▸ TEXT SHOWN
________________________________________
April 15, 2016


Ms. Rebecca Gaspard 
MN Board of Cosmetologist Examiners
2829 University Avenue SE, #710
Minneapolis, MN 55414

Re: SSPA submitted comments on proposed Minnesota Rule Chapters 2105 and 2110

Dear Ms. Gaspard,

The following items constitute those matters identified by the Salon and Spa Professional Association (SSPA) as being problematic or in need of further clarification specific to the proposed amended rules officially posted by the Minnesota Board of Cosmetologist Examiners (BCE) in the March 28, 2016 issue of the State Register.

Items listed are in order of appearance in the proposed rules document:

2105.0186—Continuing Education Providers, subpart 1 (C):
This section should incorporate the statutory requirement that any professional association offering continuing education must also be organized as a non-profit organization under MS 317A. This clarification should also be included in subpart 2 and subpart 3.

2105.0187—Skills Courses:
The proposed rule should identify or clarify conditions when a skills course is warranted. Perhaps incorporating language that states “A skills course is required in conjunction with testing on theory and practice for individuals who are subject to sections 2105.0145, 2105.0183, and 2110.0705.”

2105.0375—Infection Control Requirements, subpart 11:
Extending disinfection methods to the attached cord of electrical tools is excessive, and requiring some of these methods overall with tools without removable parts after each use will subject practitioners to undue and potentially unsafe levels of repeated chemical exposures every hour.
The proposed infection control requirements in subpart 6 (E) and subpart 15 of this section adequately addresses concerns regarding the disinfection of these electrical tools. However, the additional requirements included in subpart 11 will be burdensome, confusing, if not somewhat conflicting with the “daily” disinfecting requirements for these tools and where they are stored elsewhere in this same section.

2105.0390—Salon Supervision (D):
Mandating time clocks and retaining these records by a salon for “non-employed” practitioners for the convenience of leased operators who only rent space is burdensome to these particular types of salons and suggests that an employer/employee relationship exists. This language should be permissive if the salon chooses to offer this for their contractors seeking hour documentation, and not mandatory. Furthermore, as proposed this would seem to also apply to single operator salons located in private residences.
________________________________________
▸ EXTRACTED MATERIAL
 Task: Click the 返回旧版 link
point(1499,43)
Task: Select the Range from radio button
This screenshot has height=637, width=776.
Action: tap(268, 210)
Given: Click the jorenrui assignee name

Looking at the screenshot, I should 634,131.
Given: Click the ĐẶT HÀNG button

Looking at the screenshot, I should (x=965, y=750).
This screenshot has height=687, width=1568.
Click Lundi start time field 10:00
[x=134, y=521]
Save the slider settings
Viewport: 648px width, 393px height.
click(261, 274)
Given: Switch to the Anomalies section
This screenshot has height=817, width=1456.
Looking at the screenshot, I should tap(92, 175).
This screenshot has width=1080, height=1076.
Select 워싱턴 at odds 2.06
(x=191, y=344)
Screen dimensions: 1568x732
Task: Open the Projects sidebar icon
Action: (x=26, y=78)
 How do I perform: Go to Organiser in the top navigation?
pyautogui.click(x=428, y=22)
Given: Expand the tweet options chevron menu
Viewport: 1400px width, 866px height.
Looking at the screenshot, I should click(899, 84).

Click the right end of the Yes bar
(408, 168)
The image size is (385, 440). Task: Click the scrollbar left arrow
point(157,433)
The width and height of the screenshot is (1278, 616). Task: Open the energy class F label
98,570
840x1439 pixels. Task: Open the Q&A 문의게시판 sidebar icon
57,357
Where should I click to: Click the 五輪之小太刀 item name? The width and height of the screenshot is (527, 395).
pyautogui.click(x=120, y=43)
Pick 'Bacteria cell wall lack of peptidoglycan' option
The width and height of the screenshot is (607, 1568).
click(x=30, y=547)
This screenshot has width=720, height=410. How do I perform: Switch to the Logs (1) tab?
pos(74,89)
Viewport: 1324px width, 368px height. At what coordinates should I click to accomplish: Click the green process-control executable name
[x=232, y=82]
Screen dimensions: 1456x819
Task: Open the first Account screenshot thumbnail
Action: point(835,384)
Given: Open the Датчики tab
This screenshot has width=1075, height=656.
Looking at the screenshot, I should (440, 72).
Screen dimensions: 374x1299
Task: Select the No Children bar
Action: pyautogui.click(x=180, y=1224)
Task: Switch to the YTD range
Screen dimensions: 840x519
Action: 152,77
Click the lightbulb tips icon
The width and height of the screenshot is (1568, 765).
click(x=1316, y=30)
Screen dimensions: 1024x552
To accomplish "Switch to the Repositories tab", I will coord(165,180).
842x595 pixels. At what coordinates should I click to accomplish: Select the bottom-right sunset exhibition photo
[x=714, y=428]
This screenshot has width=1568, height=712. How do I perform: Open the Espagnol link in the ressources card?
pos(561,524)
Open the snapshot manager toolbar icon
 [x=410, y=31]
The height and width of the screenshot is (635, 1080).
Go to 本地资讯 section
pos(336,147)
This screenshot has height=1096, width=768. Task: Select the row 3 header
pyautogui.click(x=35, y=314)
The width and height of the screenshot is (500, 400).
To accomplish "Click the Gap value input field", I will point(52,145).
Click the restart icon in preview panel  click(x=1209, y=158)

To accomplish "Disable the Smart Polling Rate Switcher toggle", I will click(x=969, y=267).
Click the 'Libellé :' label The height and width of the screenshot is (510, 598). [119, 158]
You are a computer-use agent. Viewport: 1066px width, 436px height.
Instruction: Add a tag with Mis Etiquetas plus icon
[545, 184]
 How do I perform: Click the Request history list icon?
________________________________________
▸ EXERCISE AIM
Reproduce word for word the passage of the comment letter to the Board of Cosmetologist Examiners above that falls between "Re: SSPA submitted" and "and subpart 3.", inclusive.

▸ RESPONSE AREA
Re: SSPA submitted comments on proposed Minnesota Rule Chapters 2105 and 2110

Dear Ms. Gaspard,

The following items constitute those matters identified by the Salon and Spa Professional Association (SSPA) as being problematic or in need of further clarification specific to the proposed amended rules officially posted by the Minnesota Board of Cosmetologist Examiners (BCE) in the March 28, 2016 issue of the State Register.

Items listed are in order of appearance in the proposed rules document:

2105.0186—Continuing Education Providers, subpart 1 (C):
This section should incorporate the statutory requirement that any professional association offering continuing education must also be organized as a non-profit organization under MS 317A. This clarification should also be included in subpart 2 and subpart 3.